No importa la edad, en la escuela siempre hay lugar

Ramona Bonjoni tiene 39 años y una oportunidad que no desaprovechó, comenzar primer grado. La meta, capacitarse para una vida mejor.

17/03/2019 16:17

Fotos gentileza Gladys Acuña

La búsqueda del saber no tiene edad, el conocimiento no ocupa lugar. Ramona Bonjoni lo entendió y sus 39 años, llenos de dificultades, pero también de alegrías, no fueron impedimento para comenzar su escuela primaria.

Ramona celebra la vida y sigue, se seca la frente y continúa sin prisa y sin pausa su primer grado en la Escuela para Jóvenes y Adultos 53 que funciona en horario nocturno en el barrio San Miguel.

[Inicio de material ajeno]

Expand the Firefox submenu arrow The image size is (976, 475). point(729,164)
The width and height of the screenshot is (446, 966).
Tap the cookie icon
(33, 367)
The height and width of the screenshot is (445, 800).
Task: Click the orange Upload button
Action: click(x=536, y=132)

Nació en Campo Ramón, creció junto a nueve hermanos, una eterna mamá y un padre que faltó más de lo que estuvo.

Su madre intentó escolarizarla en su infancia pero al ser sostén de hogar iba a los campamentos de tarefa con todos sus hijos y eso generaba que la escuela quede en un segundo plano. Ramona sabe de la cosecha a mano desde los siete años, a los once tarefeaba de manera independiente, aportando sus ingresos para la economía de la casa.

Creció y siguió en la misma actividad de manera ininterrumpida, hoy es madre de cinco hijos, los mayores trabajan en una chacra de manera permanente y una de sus hijas vive al cuidado de su hermana desde que era niña, aunque mantiene una excelente relación con ella y hace ocho meses la convirtió en abuela.

Siendo adolescente se trasladó a Villa Mosquere, donde formó su familia pero nunca abandonó la cosecha, mientras su salud lo permitía. Con el tiempo, la bebida hizo que un día se encuentre sin compañero y acostumbrada a transitar la vida con dignidad y sin esperar milagros, arremangada y sin chistar, trabajó y mantuvo a sus hijos.

Hace once años pudo acceder a una casa en el barrio San Miguel y pronto trajo a su mamá para que esté cerca suyo. Hoy son vecinas y compañeras de mate y pan casero. Luego de algunos intentos siendo adulta, este año llegó a la escuela nocturna decidida a iniciar su primer grado y de paso acompaña a su hijo que asiste sexto en el mismo establecimiento, madre e hijo vienen juntos, saludan a la Bandera y pasan a sus respectivas aulas, con dignidad más que con orgullo, como mostrando “cómo se hace”.

Ramona quiere aprender a leer y a escribir para obtener un trabajo mejor, uno que no exija tanto a su cuerpo cansado. Y en medio de crisis, corridas cambiarias y procesos eleccionarios, ella da lección de cómo se hacen los sueños, “a mano y sin permiso”, como decía el poeta.